[Collected data entries]

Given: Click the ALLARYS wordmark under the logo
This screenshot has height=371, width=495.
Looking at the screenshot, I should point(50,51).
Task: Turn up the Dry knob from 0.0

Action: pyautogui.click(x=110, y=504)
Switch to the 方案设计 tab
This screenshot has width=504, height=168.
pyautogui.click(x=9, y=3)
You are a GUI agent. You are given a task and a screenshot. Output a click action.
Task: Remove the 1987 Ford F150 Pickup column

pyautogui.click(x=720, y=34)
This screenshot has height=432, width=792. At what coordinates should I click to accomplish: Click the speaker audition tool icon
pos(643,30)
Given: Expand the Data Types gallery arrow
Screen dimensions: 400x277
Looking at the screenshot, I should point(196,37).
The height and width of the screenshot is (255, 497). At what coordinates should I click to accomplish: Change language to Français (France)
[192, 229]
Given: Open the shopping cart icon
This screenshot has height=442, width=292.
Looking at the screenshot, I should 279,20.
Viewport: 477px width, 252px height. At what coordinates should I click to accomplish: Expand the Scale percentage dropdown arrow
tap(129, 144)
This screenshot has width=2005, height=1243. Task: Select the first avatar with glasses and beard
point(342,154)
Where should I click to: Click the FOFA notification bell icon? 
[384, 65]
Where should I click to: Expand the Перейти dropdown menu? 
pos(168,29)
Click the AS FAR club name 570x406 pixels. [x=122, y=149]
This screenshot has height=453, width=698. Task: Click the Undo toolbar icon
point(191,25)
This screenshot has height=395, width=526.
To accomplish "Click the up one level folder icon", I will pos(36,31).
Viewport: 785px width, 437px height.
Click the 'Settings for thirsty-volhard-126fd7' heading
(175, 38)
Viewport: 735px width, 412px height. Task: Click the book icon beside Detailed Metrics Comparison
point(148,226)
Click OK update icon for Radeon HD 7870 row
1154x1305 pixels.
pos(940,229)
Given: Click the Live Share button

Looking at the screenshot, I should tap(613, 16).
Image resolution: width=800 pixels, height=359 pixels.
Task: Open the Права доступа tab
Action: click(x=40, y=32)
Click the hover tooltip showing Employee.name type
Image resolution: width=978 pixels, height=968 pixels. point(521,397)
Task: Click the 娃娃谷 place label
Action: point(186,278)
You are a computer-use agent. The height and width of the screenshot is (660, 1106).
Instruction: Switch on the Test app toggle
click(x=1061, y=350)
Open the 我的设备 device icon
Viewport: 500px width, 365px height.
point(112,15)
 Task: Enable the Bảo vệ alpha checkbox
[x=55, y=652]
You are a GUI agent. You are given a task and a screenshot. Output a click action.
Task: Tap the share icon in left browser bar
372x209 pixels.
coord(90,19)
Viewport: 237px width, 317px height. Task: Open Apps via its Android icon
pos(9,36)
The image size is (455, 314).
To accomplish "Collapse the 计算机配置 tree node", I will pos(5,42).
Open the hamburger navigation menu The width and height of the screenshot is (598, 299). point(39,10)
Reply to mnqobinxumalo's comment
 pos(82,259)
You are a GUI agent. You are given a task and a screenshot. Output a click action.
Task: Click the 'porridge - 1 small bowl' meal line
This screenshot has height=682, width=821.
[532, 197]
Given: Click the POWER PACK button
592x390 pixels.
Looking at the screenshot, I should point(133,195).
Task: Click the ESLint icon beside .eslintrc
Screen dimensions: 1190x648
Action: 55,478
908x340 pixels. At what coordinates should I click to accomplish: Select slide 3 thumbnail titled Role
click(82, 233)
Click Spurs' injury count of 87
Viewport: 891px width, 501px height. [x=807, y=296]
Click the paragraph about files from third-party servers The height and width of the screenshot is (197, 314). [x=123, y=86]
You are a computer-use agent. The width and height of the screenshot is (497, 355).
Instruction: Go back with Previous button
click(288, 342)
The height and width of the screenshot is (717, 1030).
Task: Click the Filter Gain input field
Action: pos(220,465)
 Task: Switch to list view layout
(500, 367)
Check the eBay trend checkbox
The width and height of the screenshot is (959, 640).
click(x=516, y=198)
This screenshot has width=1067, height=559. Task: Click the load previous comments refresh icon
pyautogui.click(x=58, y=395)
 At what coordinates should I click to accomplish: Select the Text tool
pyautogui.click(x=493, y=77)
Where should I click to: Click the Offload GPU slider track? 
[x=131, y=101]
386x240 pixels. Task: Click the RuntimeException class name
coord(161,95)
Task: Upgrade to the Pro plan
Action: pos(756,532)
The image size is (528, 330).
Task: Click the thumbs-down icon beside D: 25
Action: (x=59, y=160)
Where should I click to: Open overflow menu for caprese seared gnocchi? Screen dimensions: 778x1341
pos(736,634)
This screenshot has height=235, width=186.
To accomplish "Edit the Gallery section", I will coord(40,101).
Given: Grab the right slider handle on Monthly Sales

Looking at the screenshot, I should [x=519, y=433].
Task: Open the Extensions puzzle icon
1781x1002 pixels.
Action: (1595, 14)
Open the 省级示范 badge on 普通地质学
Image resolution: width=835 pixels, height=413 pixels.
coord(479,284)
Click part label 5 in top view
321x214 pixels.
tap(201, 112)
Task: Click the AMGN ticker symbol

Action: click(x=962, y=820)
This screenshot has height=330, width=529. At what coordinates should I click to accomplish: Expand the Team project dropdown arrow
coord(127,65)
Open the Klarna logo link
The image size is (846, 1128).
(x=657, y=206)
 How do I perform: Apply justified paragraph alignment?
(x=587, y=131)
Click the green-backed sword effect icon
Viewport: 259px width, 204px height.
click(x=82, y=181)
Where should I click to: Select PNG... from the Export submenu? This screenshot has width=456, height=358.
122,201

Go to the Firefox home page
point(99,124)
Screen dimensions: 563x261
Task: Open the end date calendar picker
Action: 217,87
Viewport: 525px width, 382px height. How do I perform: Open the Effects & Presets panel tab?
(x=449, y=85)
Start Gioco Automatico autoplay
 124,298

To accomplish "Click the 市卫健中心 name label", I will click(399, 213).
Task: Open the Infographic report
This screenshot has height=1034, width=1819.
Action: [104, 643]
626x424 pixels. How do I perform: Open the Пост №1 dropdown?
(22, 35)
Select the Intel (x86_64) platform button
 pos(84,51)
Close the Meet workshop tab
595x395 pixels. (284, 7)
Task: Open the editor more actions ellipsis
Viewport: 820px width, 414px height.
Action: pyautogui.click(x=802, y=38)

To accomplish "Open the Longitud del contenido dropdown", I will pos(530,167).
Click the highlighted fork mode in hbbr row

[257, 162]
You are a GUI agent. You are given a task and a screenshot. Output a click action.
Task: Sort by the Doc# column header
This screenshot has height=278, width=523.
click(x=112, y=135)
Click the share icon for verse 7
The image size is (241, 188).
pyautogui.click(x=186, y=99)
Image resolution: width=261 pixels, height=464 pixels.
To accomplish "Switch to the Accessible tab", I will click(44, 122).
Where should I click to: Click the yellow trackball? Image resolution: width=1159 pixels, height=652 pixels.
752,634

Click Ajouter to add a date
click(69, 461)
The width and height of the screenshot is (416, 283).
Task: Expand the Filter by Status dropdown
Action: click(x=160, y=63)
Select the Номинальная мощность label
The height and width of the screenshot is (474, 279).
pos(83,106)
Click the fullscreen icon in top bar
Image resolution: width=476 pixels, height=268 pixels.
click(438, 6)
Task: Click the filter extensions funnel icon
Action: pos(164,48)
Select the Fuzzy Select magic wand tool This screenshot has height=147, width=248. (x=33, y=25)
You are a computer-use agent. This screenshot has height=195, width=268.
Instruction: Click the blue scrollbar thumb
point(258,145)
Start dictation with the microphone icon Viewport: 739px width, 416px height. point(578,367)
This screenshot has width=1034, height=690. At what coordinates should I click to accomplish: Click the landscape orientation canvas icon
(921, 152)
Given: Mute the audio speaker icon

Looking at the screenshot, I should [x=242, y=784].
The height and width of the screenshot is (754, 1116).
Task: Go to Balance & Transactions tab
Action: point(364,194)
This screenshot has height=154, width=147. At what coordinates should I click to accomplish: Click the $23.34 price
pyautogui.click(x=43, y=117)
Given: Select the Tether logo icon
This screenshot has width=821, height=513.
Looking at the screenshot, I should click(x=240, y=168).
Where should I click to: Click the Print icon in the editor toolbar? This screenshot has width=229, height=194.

> [Directions]: Repeat the lines of the listing above word for word, beginning with the line that contains "Open the 我的设备 device icon" and continuing through the line that contains "coord(90,19)", with both of those lines included.

> [Response to this exercise]:
Open the 我的设备 device icon
Viewport: 500px width, 365px height.
point(112,15)
 Task: Enable the Bảo vệ alpha checkbox
[x=55, y=652]
You are a GUI agent. You are given a task and a screenshot. Output a click action.
Task: Tap the share icon in left browser bar
372x209 pixels.
coord(90,19)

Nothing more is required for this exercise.